**TASK PROMPT:** The answer must reproduce every record exactly, with all pictures omitted.

**SUPPLIED INFORMATION:**
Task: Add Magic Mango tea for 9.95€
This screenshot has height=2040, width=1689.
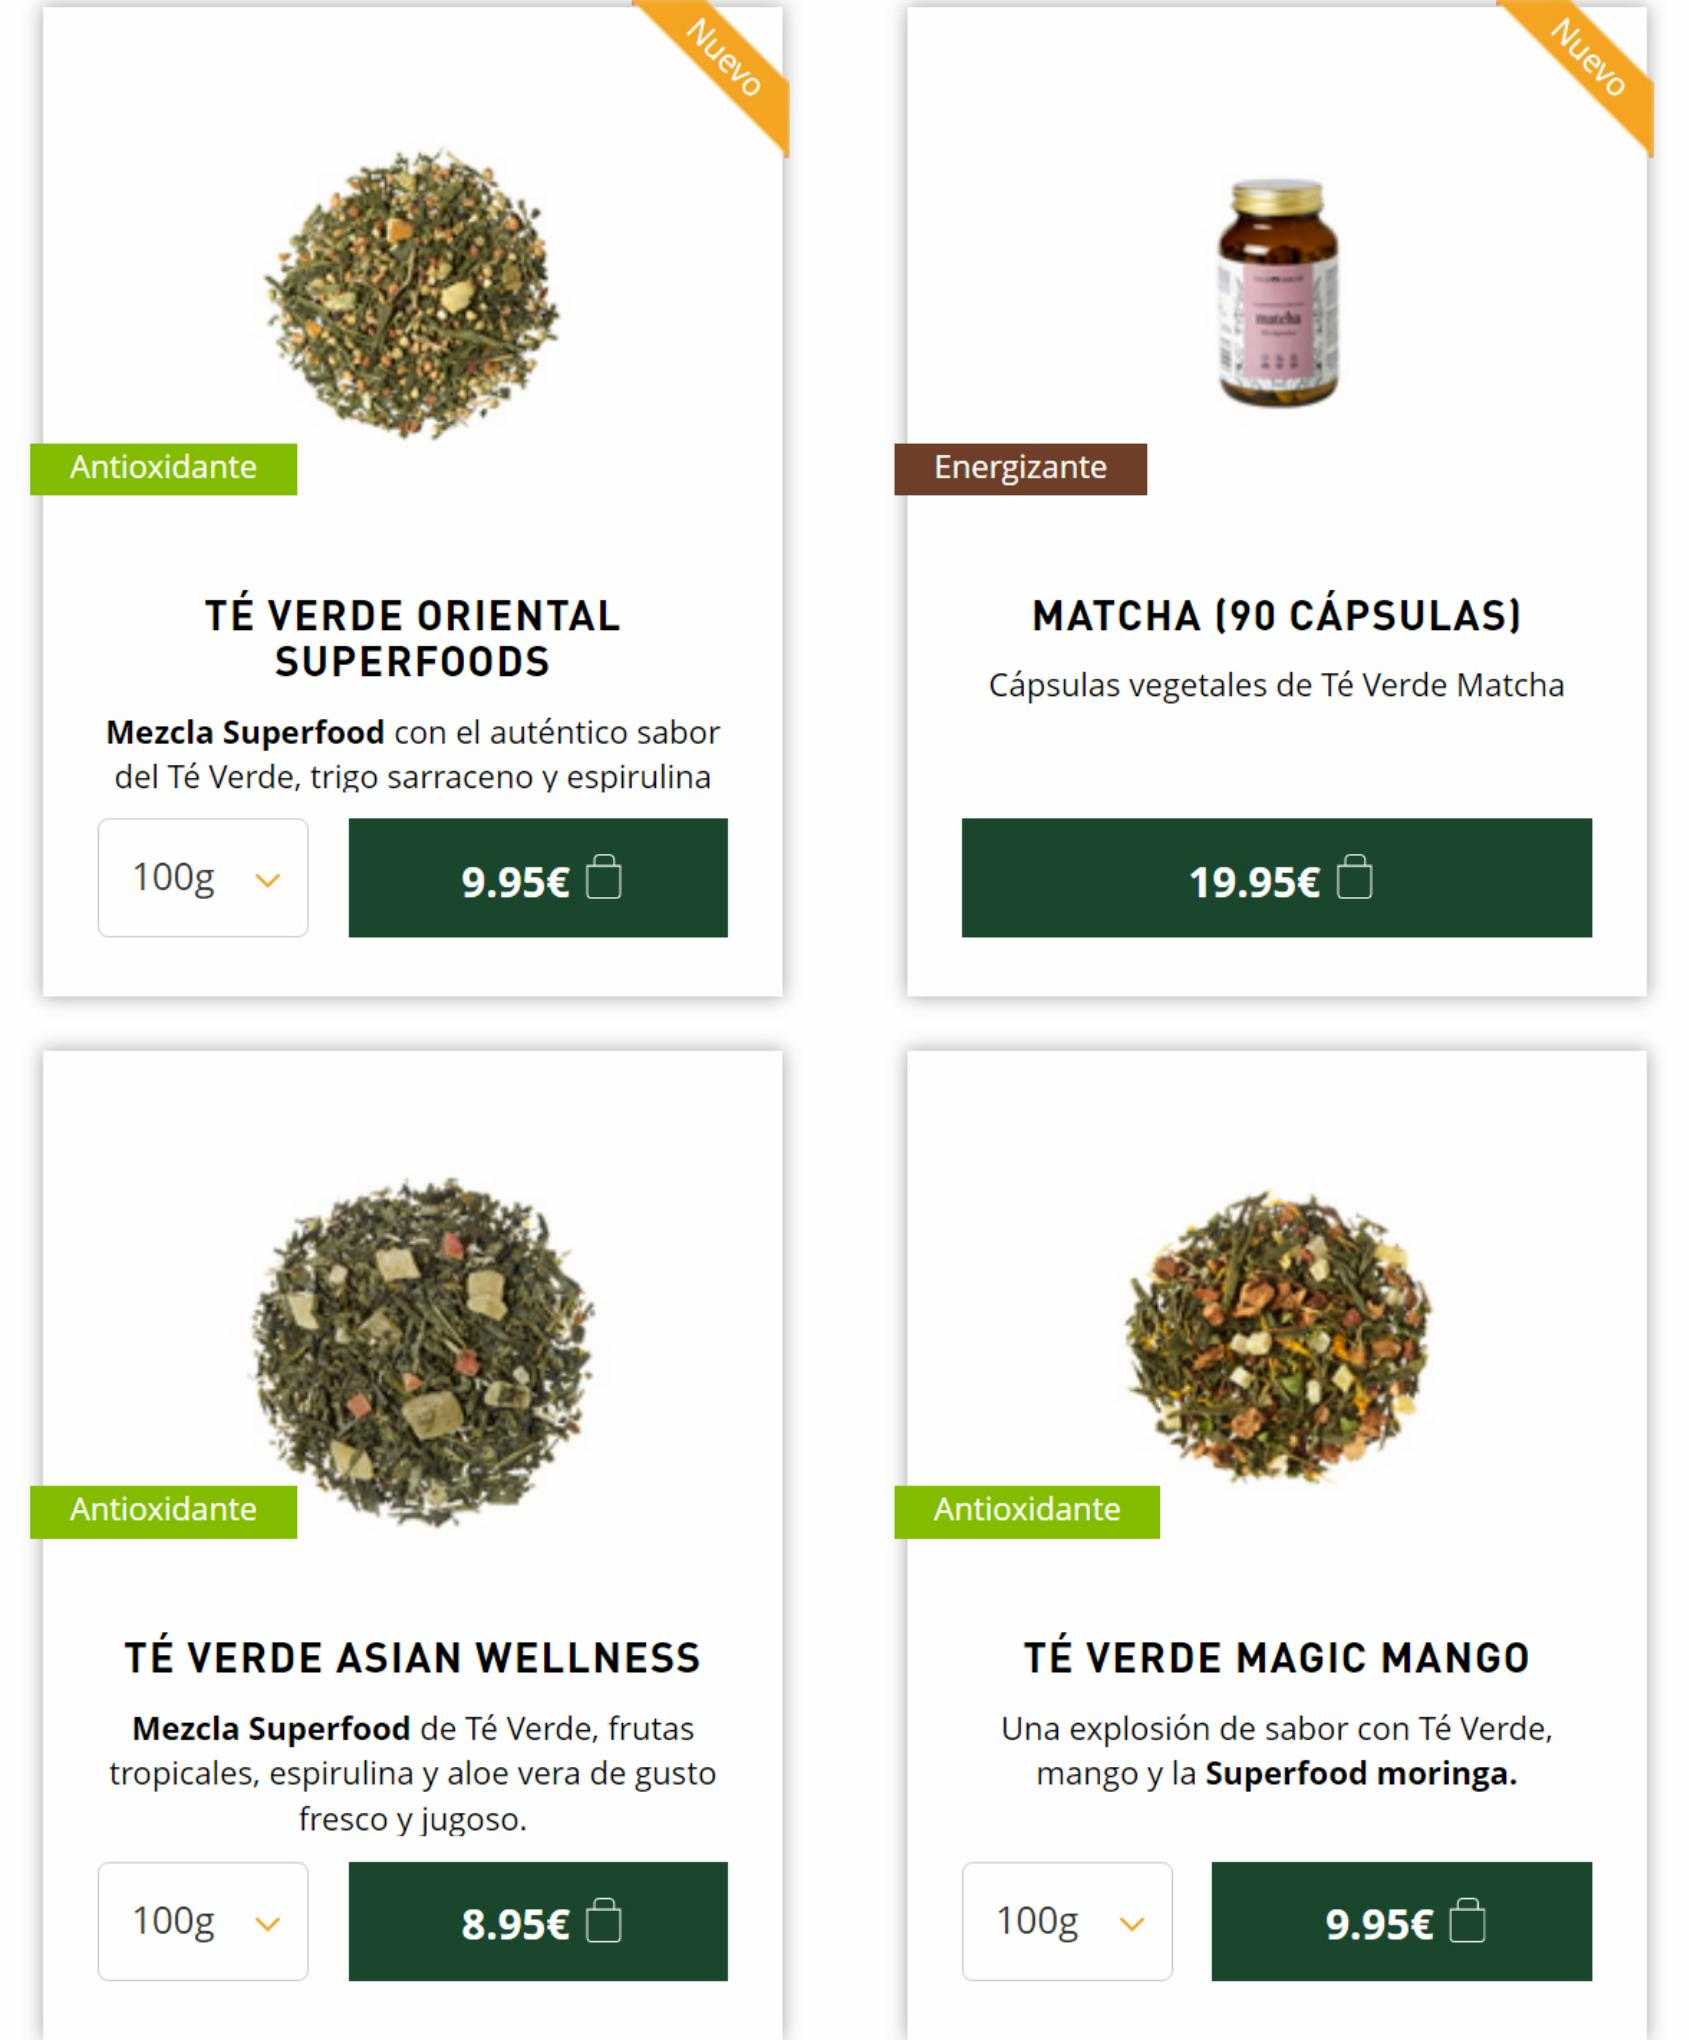Action: [x=1402, y=1921]
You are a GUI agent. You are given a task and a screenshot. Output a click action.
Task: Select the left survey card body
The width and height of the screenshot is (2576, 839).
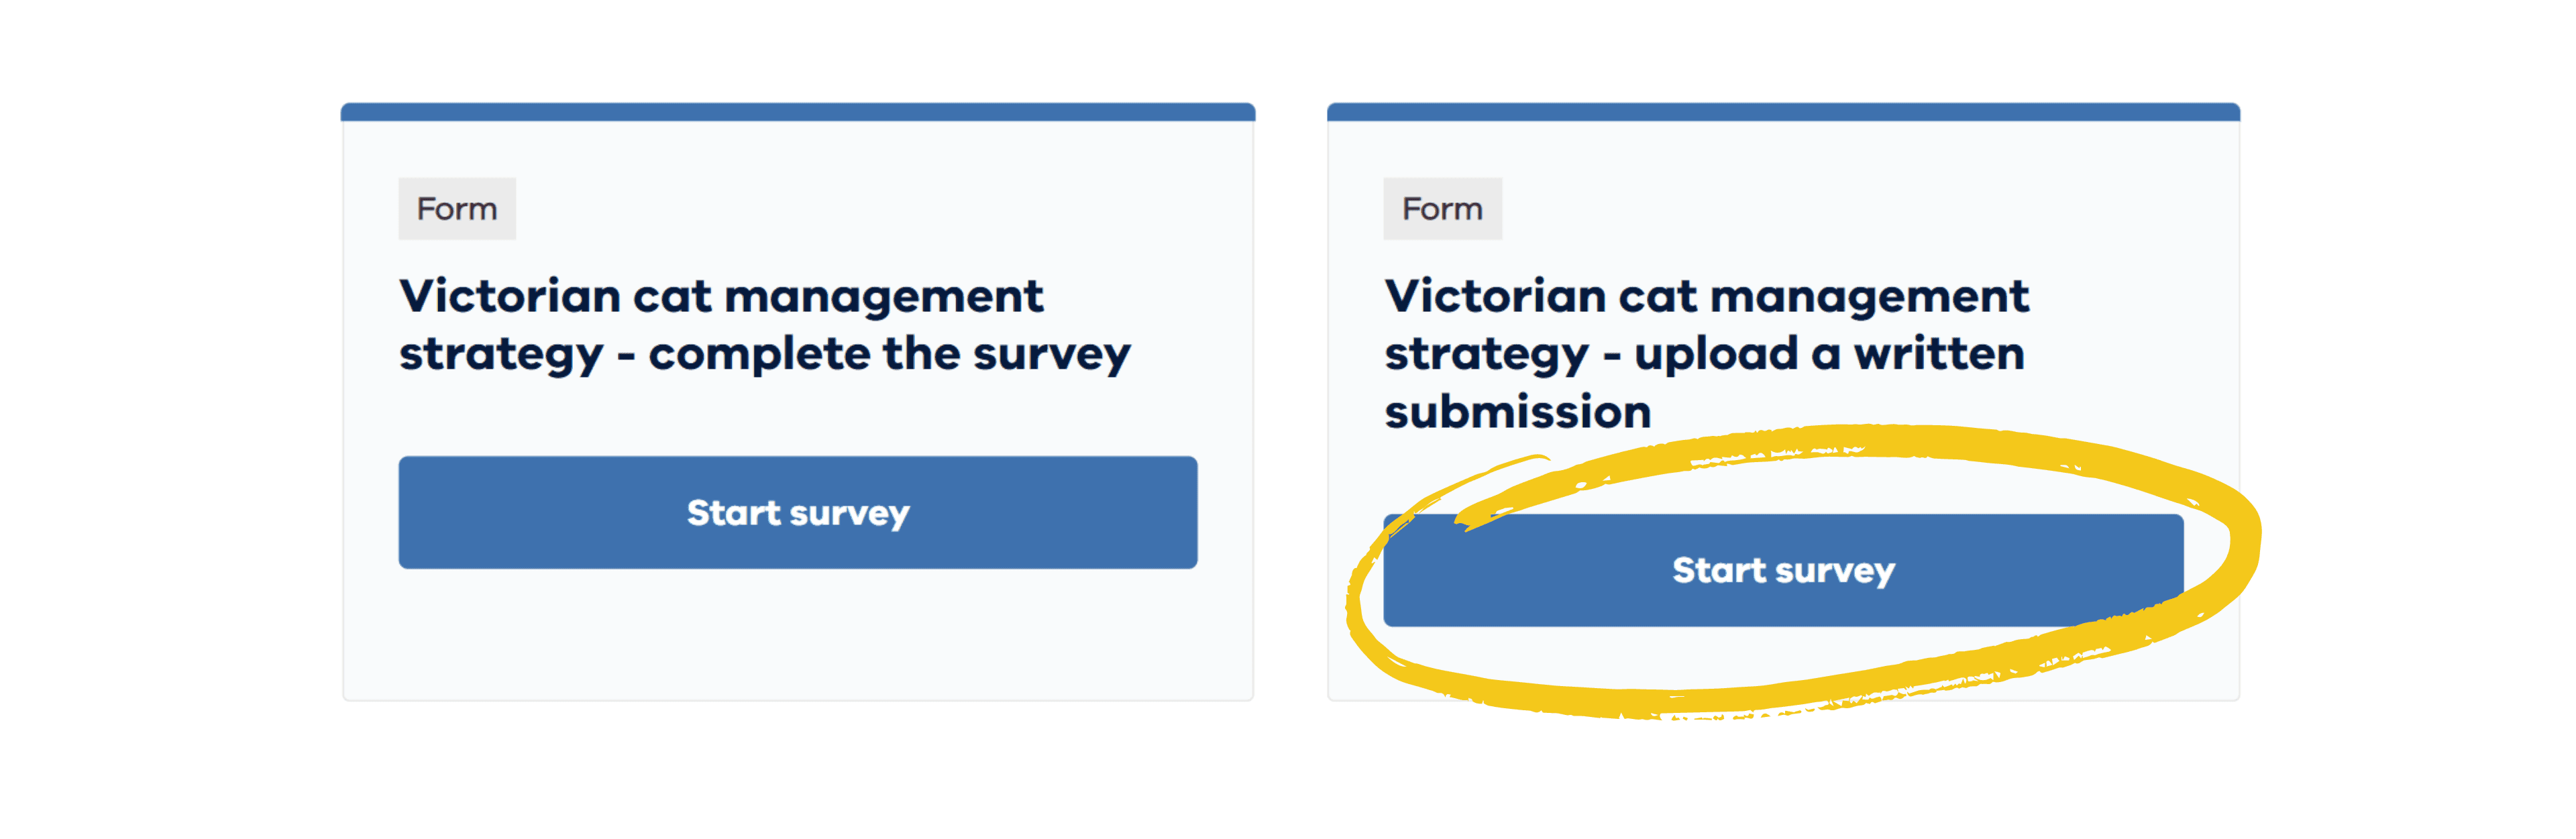pyautogui.click(x=797, y=401)
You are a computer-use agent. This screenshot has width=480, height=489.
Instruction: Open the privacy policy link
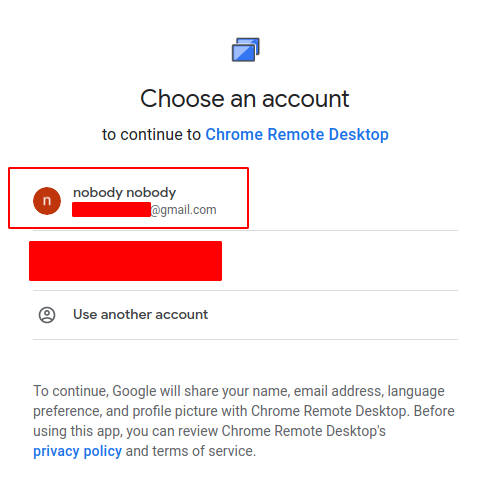pos(77,451)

**SOLUTION TO THE PROBLEM:**
Task: Add Magic Mango tea for 9.95€
This screenshot has height=2040, width=1689.
Action: [x=1402, y=1921]
You are a GUI agent. You are given a task and a screenshot. Output a click action.
Task: Select the left survey card body
The width and height of the screenshot is (2576, 839).
pyautogui.click(x=797, y=401)
You are a computer-use agent. This screenshot has width=480, height=489.
Instruction: Open the privacy policy link
pos(77,451)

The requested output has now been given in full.